*EXTRAIT DE TEXTE:*
== == ==

Malofeev s’est fait connaître sur la scène internationale après avoir remporté le premier prix et la médaille d’or du Concours international Tchaïkovski pour jeunes musiciens de 2014, qui s’est tenu à Moscou.

En tant que soliste, Malofeev s’est déjà produit avec de nombreux orchestres de premier plan en Russie. Il a également effectué une tournée en Asie avec l’Orchestra Filarmonica della Scala sous la direction de Riccardo Chailly et s’est produit avec l’Orchestre du Mariinsky à Saint-Pétersbourg pour commémorer le 175e anniversaire de la naissance de Rimsky-Korsakov, avec l’Orchestre symphonique Yomiuri Nippon à Tokyo et avec l’Orchestre de l’Académie nationale de Santa Cecilia à Rome.

Riccardo Chailly (Photo: riccardochailly.com)

Chailly a déclaré au Corriere della Sera en 2019: «J’ai entendu Malofeev pour la première fois lorsque [le chef d’orchestre] Valery Gergiev s’est produit avec lui au Teatro alla Scala [à Milan] il y a trois ans. Il n’avait que 14 ans, et il m’a stupéfié par son talent. Car il ne s’agit pas d’un enfant prodige: il est très jeune, mais possède déjà une profondeur et des capacités techniques, mais aussi musicales et mnémoniques, ce qui fait de lui un excellent interprète du Concerto pour piano n° 3 de Rachmaninov, ce qui pose problème à de nombreux pianistes dans le monde.»

Plus récemment, la Boston Classical Review a fait remarquer qu’il était trop fréquent «que de nombreux jeunes virtuoses offrent plus de flair que de substance. Mais Alexander Malofeev n’est pas un prodige ordinaire». Bien qu’il n’ait que 20 ans, écrit la publication, «le pianiste russe joue avec la profondeur d’interprétation d’artistes renommés qui ont deux fois son âge. Sa maturité et son sens du phrasé, de l’équilibre et de la direction étaient déjà évidents lorsqu’il était enfant.»

Dans une interview accordée en 2020 au magazine russe Musical Life, en réponse à une question sur l’évolution de ses concerts à mesure qu’il mûrissait, Malofeev a expliqué que de «nouvelles couleurs» apparaissaient avec «chaque nouvelle performance. Quelque chose d’insaisissable et d’irremplaçable se produit sur scène, quelque chose qui ne peut plus jamais être joué de la même façon. Bien sûr, l’interprétation du Concerto pour piano n° 3 de Prokofiev requiert de sérieuses compétences techniques, qui ont clairement évolué depuis mes 13 ans. Mais ce concert est comme une étincelle, comme un météore, et ce n’est qu’après l’avoir joué plus de 20 fois qu’on a l’impression qu’il se réduit à un seul petit pixel, qu’il passe au-dessus de nos têtes, comme une comète, et qu’il disparaît. C’est ainsi que je le ressens.»

== == ==

*JEU DE DONNÉES:*
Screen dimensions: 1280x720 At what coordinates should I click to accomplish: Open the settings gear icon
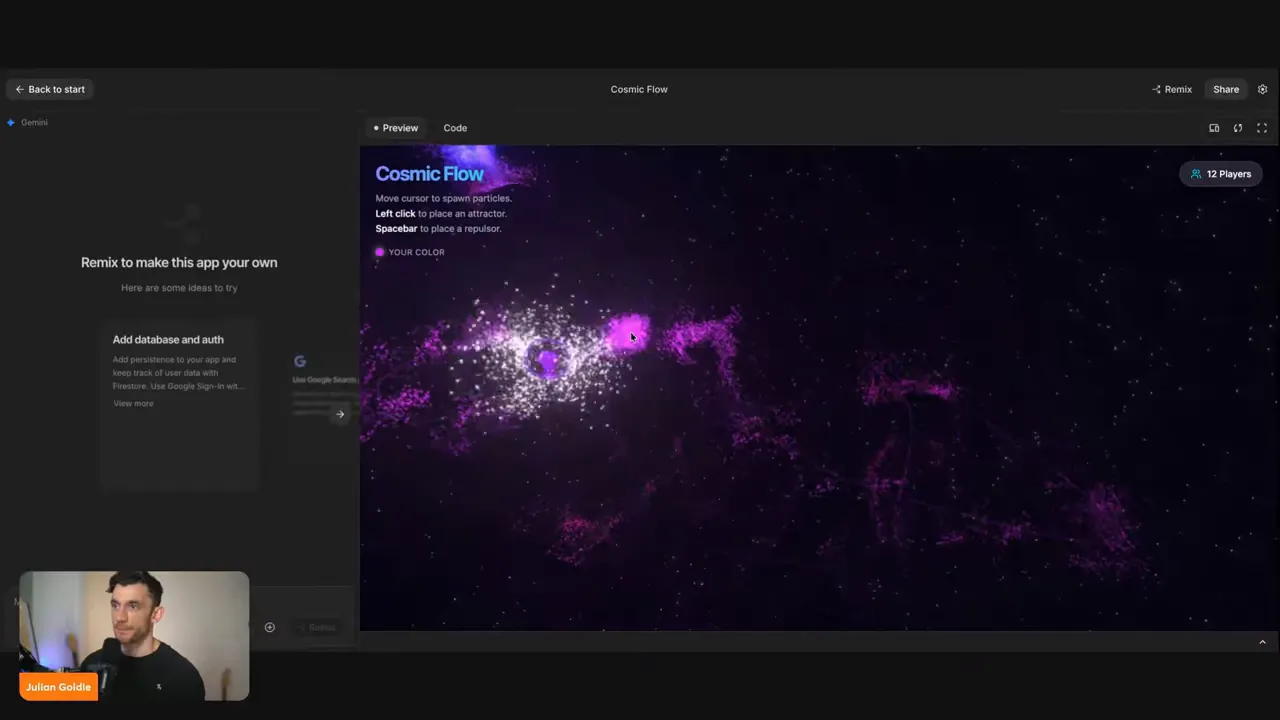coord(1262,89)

== == ==

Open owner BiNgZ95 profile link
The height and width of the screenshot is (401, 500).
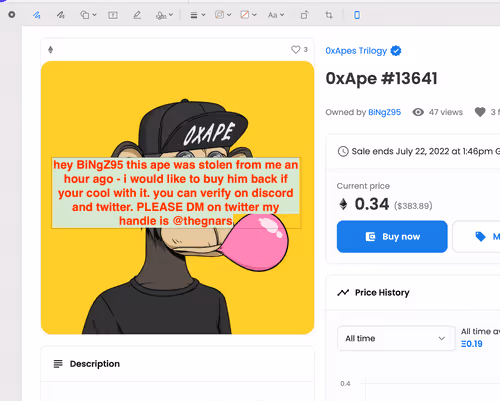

== == ==

*CONSIGNES À SUIVRE:* Rédigez la suite de l'extrait consacré au pianiste Alexander Malofeev, en reprenant après sa dernière phrase. Les entrées ne jouent aucun rôle dans ce travail.

*RÉSULTAT ATTENDU:*
Alexander interprétant le Concerto pour piano en fa de George Gershwin

De nombreuses interprétations de Malofeev sont disponibles en ligne, notamment ses interprétations du Concerto pour piano no 3 de Rachmaninoff, du Concerto pour piano no 3 de Prokofiev, du Concerto pour piano no 1 de Tchaïkovski, du Concerto pour piano en fa de Gershwin, etc.

Pendant ce temps, les attaques réactionnaires se poursuivent.

  • Le 5 mars, selon Hyperallergic, «un groupe de 15 artistes et militants d’Ukraine et d’ailleurs» a lâché 350 avions en papier du haut de la rotonde du musée Guggenheim de New York. Ces avions en papier appelaient à la création d’une «zone d’exclusion aérienne au-dessus de l’Ukraine». Les avions affirmaient en outre que Vladimir Poutine prévoyait «de faire exploser la plus grande centrale nucléaire d’Europe afin d’anéantir la population ukrainienne».

    Les «artistes» en question demandaient en fait aux États-Unis et à l’OTAN de prendre des mesures importantes pour lancer une troisième guerre mondiale. Sur Twitter, les réactions à ce tract imprudent et dérangé ont été très majoritairement négatives. Un commentateur a écrit: «Qu’est-il arrivé aux artistes anti-guerre et anti-nucléaires? Ou bien ne comprennent-ils pas qu’une zone d’exclusion aérienne signifie abattre des avions à réaction russes? Cela déclencherait la troisième guerre mondiale, avec des armes nucléaires 1000 fois plus puissantes que les deux lancées pendant la deuxième guerre mondiale.»
  • L’orchestre philharmonique de Cardiff (Pays de Galles) a annulé un concert entièrement consacré à Tchaïkovski, prévu le 18 mars. «À la lumière de la récente invasion de l’Ukraine par la Russie, l’orchestre estime que le programme précédemment annoncé, qui comprenait l’Ouverture 1812, n’est pas approprié à l’heure actuelle». Tchaïkovski a été évincé sans cérémonie au profit de John Williams, Dvořák et Elgar. L’orchestre «espère que vous continuerez à le soutenir et à apprécier le programme révisé».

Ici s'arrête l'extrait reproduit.